Cumhurbaşkanı imzasıyla Resmi Gazete’de yayımlanan tedbirlere başta ekonomistler olmak üzere, siyasetçiler ve sendikacılardan tepkiler geliyor.
Türkiye Kamu Çalışanları Sendikaları Konfederasyonu (Kamu-Sen), lojman kiralarını artıran, servisleri kaldıran, kamuya alınacak personel sayısını sınırlandıran düzenlemelerin iptali istemiyle dava açtığını duyurdu.
Kamu-Sen’in yaptığı duyuru şöyle:
“Kamuya yeni personel alımının emekli olan kamu görevlisi sayısı ile sınırlandırılması gözden geçirilmesi gereken bir karardır. Böyle bir karar, önümüzdeki yıllarda artacak nüfusa ve hizmet ihtiyacına paralel olarak kamu çalışanı açığının daha da büyümesine yol açacaktır.
Personel servislerinin kaldırılmasının toplamda 85 milyon TL tutarında bir tasarruf sağlayacağı ifade edilmektedir. Ancak personele verilecek ulaşım kartları, artacak akaryakıt masrafları dikkate alındığında maliyet tasarruf miktarından çok daha fazla olacaktır.
Servis hizmetlerine yönelik olarak alınmış toplusözleşme kararlarının da böyle bir çalışma ile iptal ediliyor olması, sendikacılık ve toplusözleşme ilkelerine aykırı bir durum olarak toplu sözleşmenin özerkliğini yok etmek anlamı taşıyacaktır.

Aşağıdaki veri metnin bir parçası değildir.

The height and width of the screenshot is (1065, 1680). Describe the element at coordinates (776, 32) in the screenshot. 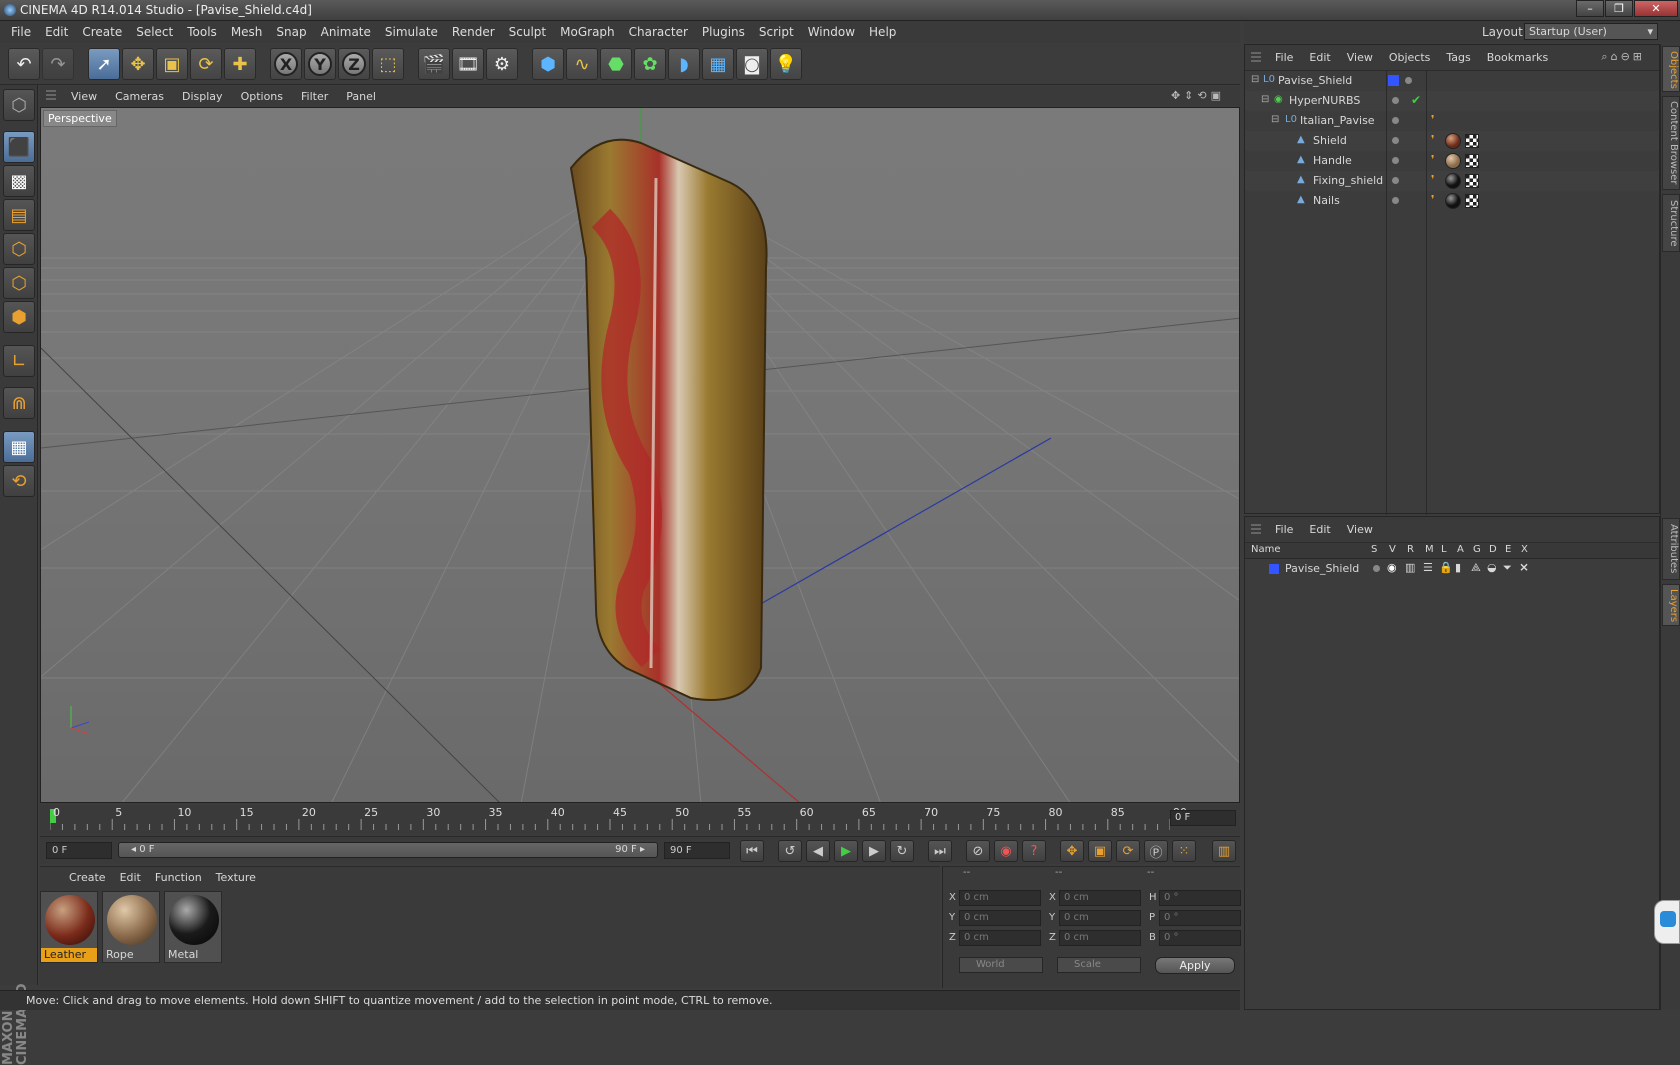

I see `menu-script: Script` at that location.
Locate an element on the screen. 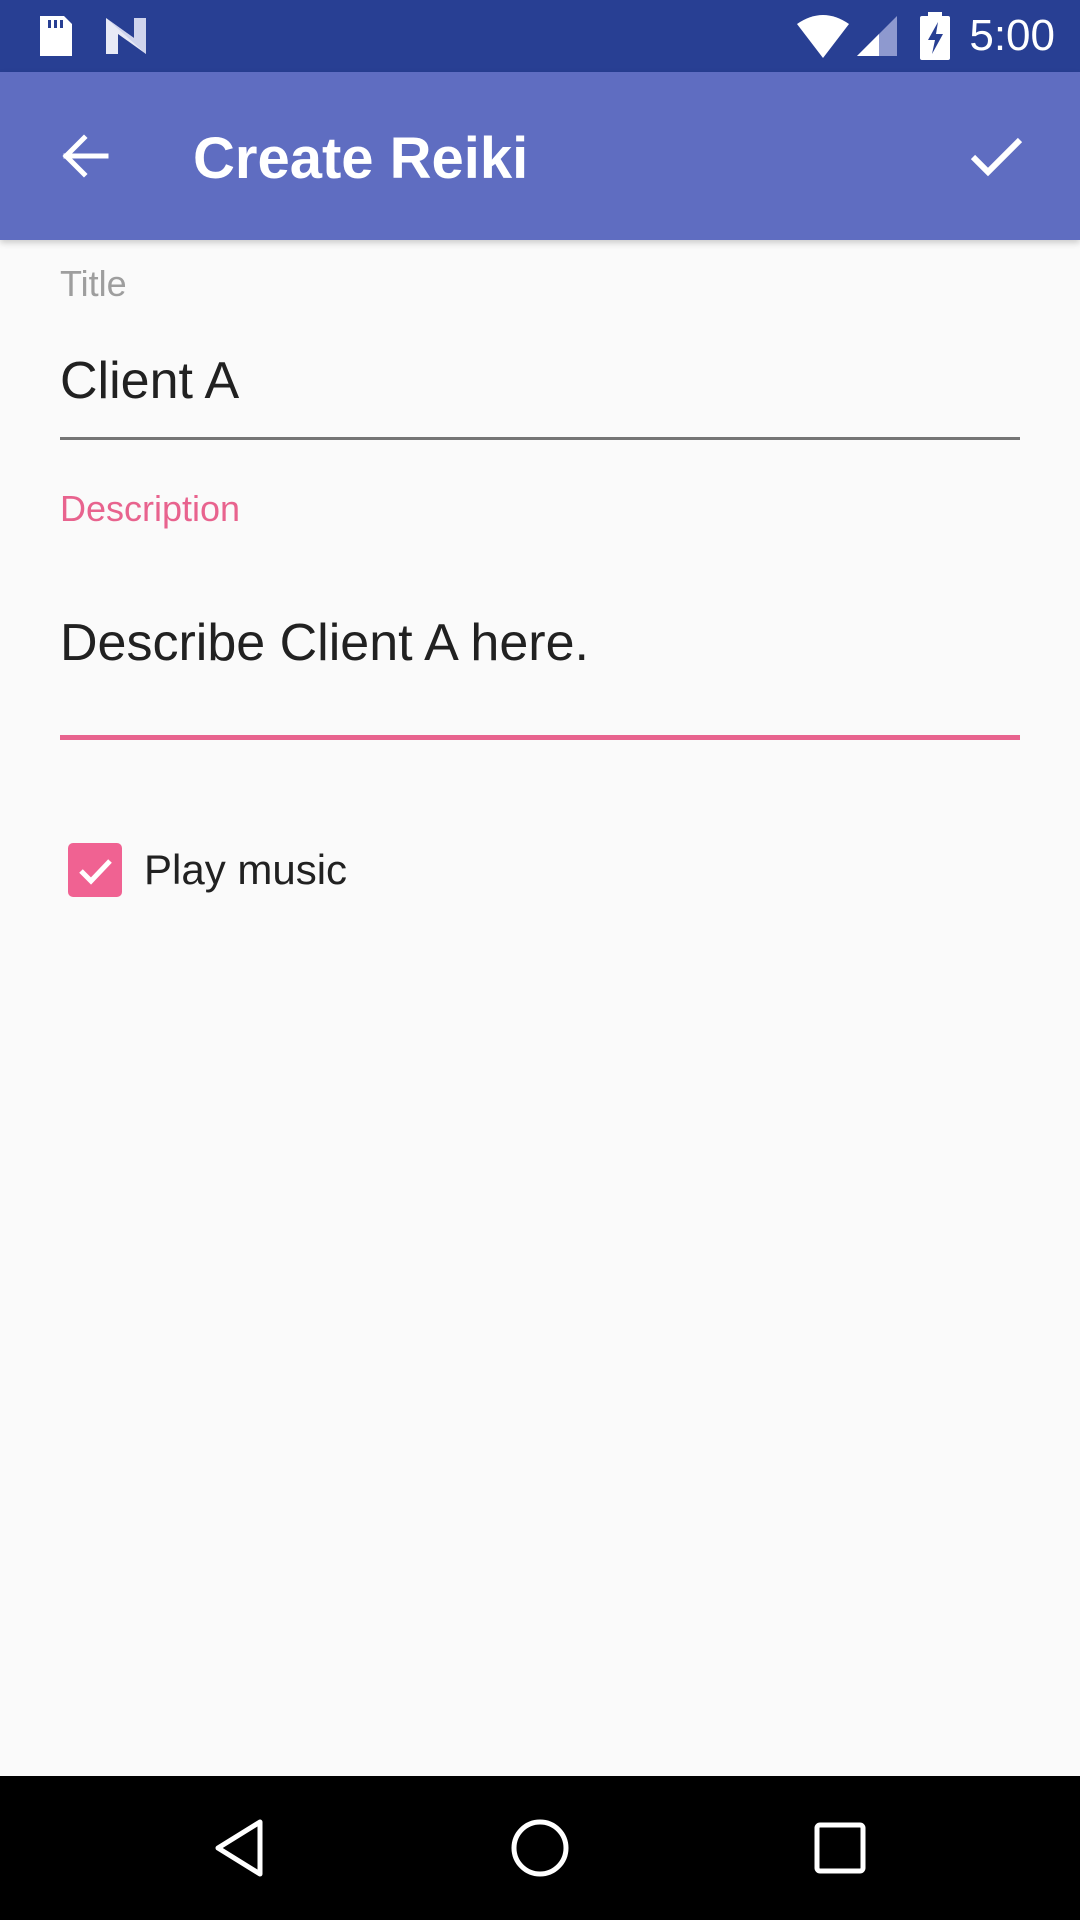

Toplusözleşme ile alınan kararların idari keyfiyetle iptal edilmesi, örgütlenme özgürlüğüne ve toplusözleşme hakkına darbe vurmak anlamına gelmektedir. Böyle bir karar, diğer toplusözleşme hükümlerinin de iptal edilebilmesinin önünü açacaktır.
Son yıllarda ev kiralarında meydana gelen fahiş artışlar, kamu görevlilerinin büyükşehirlerde ve tatil beldelerinde çalışmalarını imkânsız hale getirmiştir. Birçok yerde ev kiraları maaşın üzerindedir.
Kamu lojmanları ise nispeten kolaylık yaratmaktadır. Bu kiraların rayiç bedel üzerinden değerlendirilecek olması kamu hizmetlerinin tamamen aksamasına yol açacak, beklenen etkiyi yaratamayacaktır.
Halen yürürlükte olan toplusözleşme ve Kamu Görevlileri Hakem Kurulu Kararları, personel servisleri, seyahat kartları, giyim yardımları gibi Cumhurbaşkanlığı Genelgesi’ne konu olan pek çok hususa ilişkin, kanun gücünde hükümler içermektedir. Kanun hükmündeki kararların normlar hiyerarşisine aykırı bir biçimde genelgeler ya da yönetmelikler yoluyla kaldırılması hukuka aykırı bir durumdur.